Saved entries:

BEGIN

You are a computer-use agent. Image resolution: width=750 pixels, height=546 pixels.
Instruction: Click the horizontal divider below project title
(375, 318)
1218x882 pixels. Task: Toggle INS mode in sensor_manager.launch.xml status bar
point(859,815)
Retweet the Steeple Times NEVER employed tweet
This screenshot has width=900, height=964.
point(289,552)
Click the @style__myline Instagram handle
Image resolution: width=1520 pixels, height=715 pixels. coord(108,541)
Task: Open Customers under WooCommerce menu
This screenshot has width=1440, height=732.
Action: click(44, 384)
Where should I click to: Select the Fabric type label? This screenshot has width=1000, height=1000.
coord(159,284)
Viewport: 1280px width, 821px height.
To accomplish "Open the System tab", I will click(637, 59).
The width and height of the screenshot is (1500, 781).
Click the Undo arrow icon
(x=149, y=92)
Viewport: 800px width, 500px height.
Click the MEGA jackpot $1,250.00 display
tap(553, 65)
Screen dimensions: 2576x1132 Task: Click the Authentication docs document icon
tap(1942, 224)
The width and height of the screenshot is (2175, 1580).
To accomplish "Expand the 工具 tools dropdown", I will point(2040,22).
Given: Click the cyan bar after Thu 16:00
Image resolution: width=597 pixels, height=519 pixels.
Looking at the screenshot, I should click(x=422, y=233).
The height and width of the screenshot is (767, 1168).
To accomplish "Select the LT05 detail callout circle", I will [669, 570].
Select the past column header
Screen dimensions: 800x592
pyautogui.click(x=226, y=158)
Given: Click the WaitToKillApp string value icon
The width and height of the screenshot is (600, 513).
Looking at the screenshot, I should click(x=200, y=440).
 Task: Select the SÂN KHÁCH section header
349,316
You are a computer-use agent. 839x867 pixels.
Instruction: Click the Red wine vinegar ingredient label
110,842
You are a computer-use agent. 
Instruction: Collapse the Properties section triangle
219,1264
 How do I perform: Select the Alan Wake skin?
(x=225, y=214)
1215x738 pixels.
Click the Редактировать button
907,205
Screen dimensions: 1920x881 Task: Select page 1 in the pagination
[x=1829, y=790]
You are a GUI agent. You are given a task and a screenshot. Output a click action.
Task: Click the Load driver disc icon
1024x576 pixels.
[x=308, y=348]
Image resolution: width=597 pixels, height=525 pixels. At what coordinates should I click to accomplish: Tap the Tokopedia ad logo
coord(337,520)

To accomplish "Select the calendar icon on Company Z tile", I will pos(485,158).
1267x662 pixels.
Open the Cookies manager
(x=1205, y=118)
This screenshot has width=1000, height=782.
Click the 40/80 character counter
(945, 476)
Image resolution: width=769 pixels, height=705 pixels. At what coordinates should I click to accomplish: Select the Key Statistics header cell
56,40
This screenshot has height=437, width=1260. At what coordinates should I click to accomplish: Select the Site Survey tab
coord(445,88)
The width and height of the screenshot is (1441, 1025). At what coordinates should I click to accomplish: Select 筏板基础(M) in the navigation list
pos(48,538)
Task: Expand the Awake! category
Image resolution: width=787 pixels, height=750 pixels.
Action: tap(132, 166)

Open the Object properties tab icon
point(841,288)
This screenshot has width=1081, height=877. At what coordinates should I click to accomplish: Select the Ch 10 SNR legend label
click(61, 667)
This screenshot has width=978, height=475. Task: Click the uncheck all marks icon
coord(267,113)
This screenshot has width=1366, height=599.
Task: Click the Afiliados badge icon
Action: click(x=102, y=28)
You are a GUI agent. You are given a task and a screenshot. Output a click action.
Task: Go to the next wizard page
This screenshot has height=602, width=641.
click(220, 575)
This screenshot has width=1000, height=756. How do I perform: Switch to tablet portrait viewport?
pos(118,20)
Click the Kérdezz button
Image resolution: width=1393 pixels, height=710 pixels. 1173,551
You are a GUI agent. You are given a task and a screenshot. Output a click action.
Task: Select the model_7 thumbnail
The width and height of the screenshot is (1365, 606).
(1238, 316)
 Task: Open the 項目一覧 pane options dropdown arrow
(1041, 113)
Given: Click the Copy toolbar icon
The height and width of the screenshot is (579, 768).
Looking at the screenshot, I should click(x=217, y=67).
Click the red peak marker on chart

END

● **Exercise details**:
Could you transcribe the entries above word for word, from the line with "This screenshot has width=1000, height=782." down to the line with "Task: Go to the next wizard page", keeping both?

● **Output of the exercise**:
This screenshot has width=1000, height=782.
Click the 40/80 character counter
(945, 476)
Image resolution: width=769 pixels, height=705 pixels. At what coordinates should I click to accomplish: Select the Key Statistics header cell
56,40
This screenshot has height=437, width=1260. At what coordinates should I click to accomplish: Select the Site Survey tab
coord(445,88)
The width and height of the screenshot is (1441, 1025). At what coordinates should I click to accomplish: Select 筏板基础(M) in the navigation list
pos(48,538)
Task: Expand the Awake! category
Image resolution: width=787 pixels, height=750 pixels.
Action: tap(132, 166)

Open the Object properties tab icon
point(841,288)
This screenshot has width=1081, height=877. At what coordinates should I click to accomplish: Select the Ch 10 SNR legend label
click(61, 667)
This screenshot has width=978, height=475. Task: Click the uncheck all marks icon
coord(267,113)
This screenshot has width=1366, height=599.
Task: Click the Afiliados badge icon
Action: click(x=102, y=28)
You are a GUI agent. You are given a task and a screenshot. Output a click action.
Task: Go to the next wizard page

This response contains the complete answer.